» DA FARE:
**1.** Riassumi in due frasi la discussione sui programmi di masterizzazione.
**2.** Scrivi il seguito della discussione sui programmi di masterizzazione, a partire dall'ultimo messaggio riportato.

» PAGINA:
■ ■ ■ ■

Credo sia corretto dal momento che il suo è masterizzatore esterno USB.

----------

## Elbryan

Ho il tuo stesso problema.

Risolto utilizzando k3b in quanto gnomebaker secondo me è una ciofeca  :Razz: 

----------

## tizio

 *Elbryan wrote:*   

> Ho il tuo stesso problema.
> 
> Risolto utilizzando k3b in quanto gnomebaker secondo me è una ciofeca 

 

 :Evil or Very Mad:   :Evil or Very Mad: 

ho tolto qualsiasi dipendenza di kdelibs o kdearts o kde*.. e non ci tengo a tornare indietro..   :Laughing: 

----------

## .:chrome:.

 *Elbryan wrote:*   

> Risolto utilizzando k3b in quanto gnomebaker secondo me è una ciofeca

 

già. peccato che entrambi siano solo un front-end allo stesso identico programma.

■ ■ ■ ■

» MATERIALE MOSTRATO:
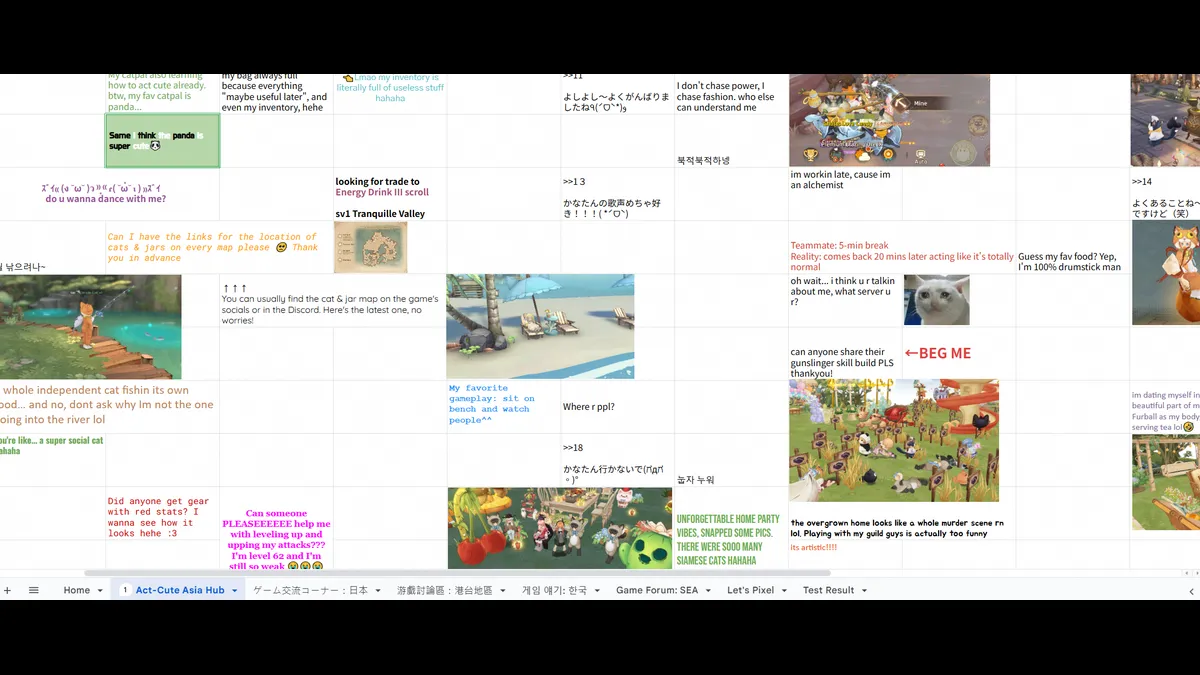Go to the 游戲討論區：港台地區 sheet tab
The height and width of the screenshot is (675, 1200).
click(444, 591)
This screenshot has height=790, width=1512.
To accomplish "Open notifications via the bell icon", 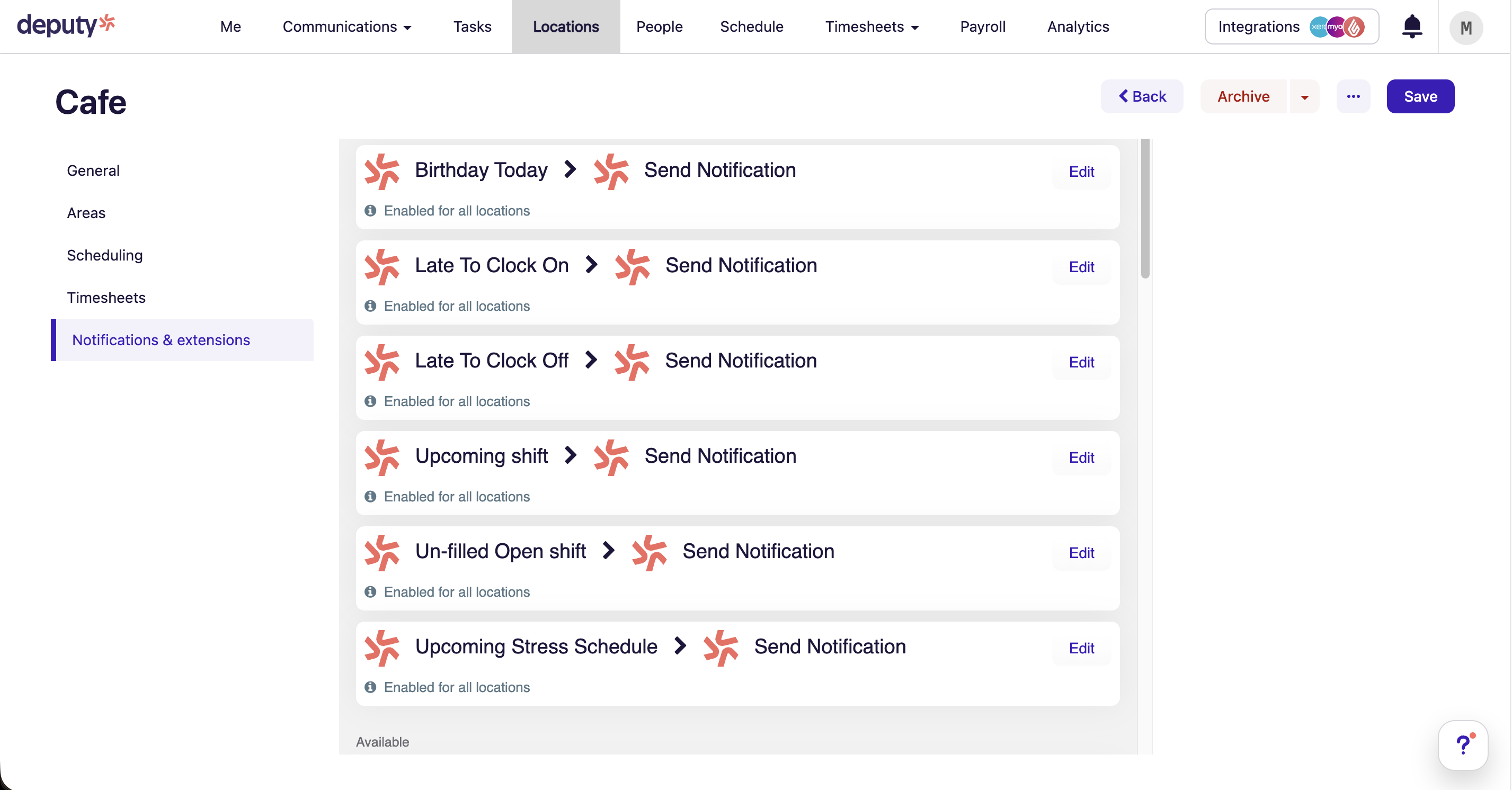I will (1412, 26).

■ ■ ■ ■

» RISPOSTE DATE:
**1.** Elbryan dice di avere lo stesso problema e di averlo risolto con k3b, perché secondo lui gnomebaker è una ciofeca. tizio replica di aver tolto ogni dipendenza da kdelibs, kdearts o kde* e di non voler tornare indietro, mentre .:chrome:. fa notare che entrambi sono solo un front-end allo stesso identico programma.

**2.**
credo che questo sia sufficiente a commentare il tuo intervento

----------

## Elbryan

 *.:chrome:. wrote:*   

>  *Elbryan wrote:*   Risolto utilizzando k3b in quanto gnomebaker secondo me è una ciofeca 
> 
> già. peccato che entrambi siano solo un front-end allo stesso identico programma.
> 
> credo che questo sia sufficiente a commentare il tuo intervento

 

La tua affermazione suona tipo: "se 2 programmi fanno da gui ad un programma da console per forza devono essere uguali e funzionare allo stesso modo".

Io in gnomebaker dovevo aggiungere il mio drive, k3b lo rileva da solo.. magia? Forse uno è scriptato meglio?

IMHO è meglio k3b.. poi se gnomebaker fa da front-end come lui allora dev'essere per forza uguale .. mh si mhmh

(Non volevo dirtelo ma la storia: "rilevo le tue periferiche" non c'entra una mazza con cdrecord)

Comunque volendo dare una mano ho trovato questi 3 warning (di cui uno fatale).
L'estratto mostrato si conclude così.